Exercise objective: List each rule of interpretation that Section 1.1, "Definition of Terms," of the supplemental indenture excerpt sets out.

WHEREAS, the Company desires to enter into a Supplemental Indenture for the purposes of (a) modifying and adding to the list of
particular terms of the Notes that may be established pursuant to Section 2.01 of the Base Indenture, (b) modifying certain provisions of the Base Indenture relating to events of default and remedies and to the permitted consolidation or
merger of the Company and sale or conveyance of all or substantially all of the Company’s assets, and (c) making certain other modifications as set forth herein, in each case for all Notes to be issued on or after the date of such
Supplemental Indenture; 
 WHEREAS, the Company has requested that the Trustee execute and deliver this Second Supplemental
Indenture; 
 WHEREAS, the conditions set forth in the Base Indenture for the execution and delivery of this Second Supplemental
Indenture have been satisfied; and 
 WHEREAS, all things necessary to make this Second Supplemental Indenture a valid agreement of
the Company and the Trustee, in accordance with its terms, and a valid amendment of, and supplement to, the Indenture have been done. 

  
 1 

 NOW, THEREFORE, in consideration of the foregoing and for other good and valuable
consideration, the receipt of which is hereby acknowledged, it is mutually covenanted and agreed that the Indenture is supplemented and amended to the extent and for the purposes expressed herein as follows: 

ARTICLE I 
 CAPITALIZED
TERMS 
 Section 1.1 Definition of Terms. 

For purposes of this Second Supplemental Indenture, 

(a) terms defined in the Base Indenture or the First Supplemental Indenture have the same meaning when used in this Second Supplemental
Indenture unless otherwise specified herein; 
 (b) a term defined anywhere in this Second Supplemental Indenture has the same meaning
throughout; 
 (c) the singular includes the plural and vice versa; and 

(d) headings are for convenience of reference only and do not affect interpretation. 

ARTICLE II 
 AMENDMENTS
TO THE INDENTURE 
 Section 2.1 Section 1.01 of the Base Indenture is hereby amended as follows: 

 

	 	(a)	The following new defined term is inserted immediately after the definition of “Corporate Trust Office”: 

“Covenant Breach: 

The term “Covenant Breach” shall mean, with respect to the Notes of any series, a failure on the part of the Company
duly to observe or perform any of the covenants or agreements on the part of the Company contained in the Notes or in this Indenture (other than a covenant or agreement a default in the performance or breach of which is specifically subject to
Section 6.01 of this Indenture), which failure continues for a period of 90 days after the date on which written notice of such failure, requiring the Company to remedy the same, shall have been given to the Company by the Trustee, or to the
Company and the Trustee by the holders of at least 25% in aggregate principal amount of the Notes affected thereby at the time Outstanding. For the avoidance of doubt, a Covenant Breach shall not be an Event of Default with respect to any Note,
except to the extent otherwise specified as contemplated by Section 2.01 with respect to such Note.”

Material:

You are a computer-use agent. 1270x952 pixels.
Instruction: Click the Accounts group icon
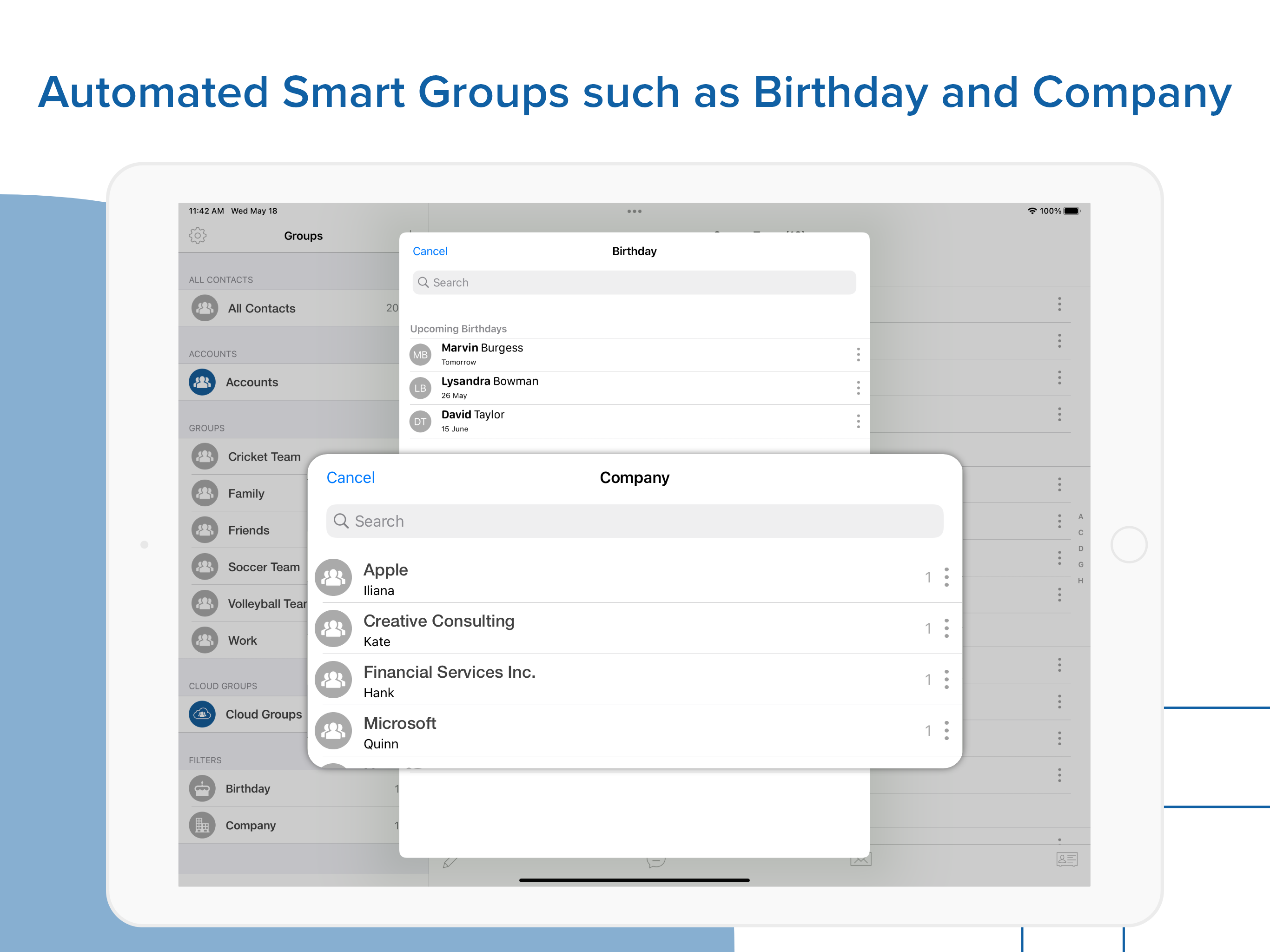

Task result:
(a) Terms defined in the Base Indenture or the First Supplemental Indenture have the same meaning when used in this Second Supplemental Indenture unless otherwise specified herein.
(b) A term defined anywhere in this Second Supplemental Indenture has the same meaning throughout.
(c) The singular includes the plural and vice versa.
(d) Headings are for convenience of reference only and do not affect interpretation.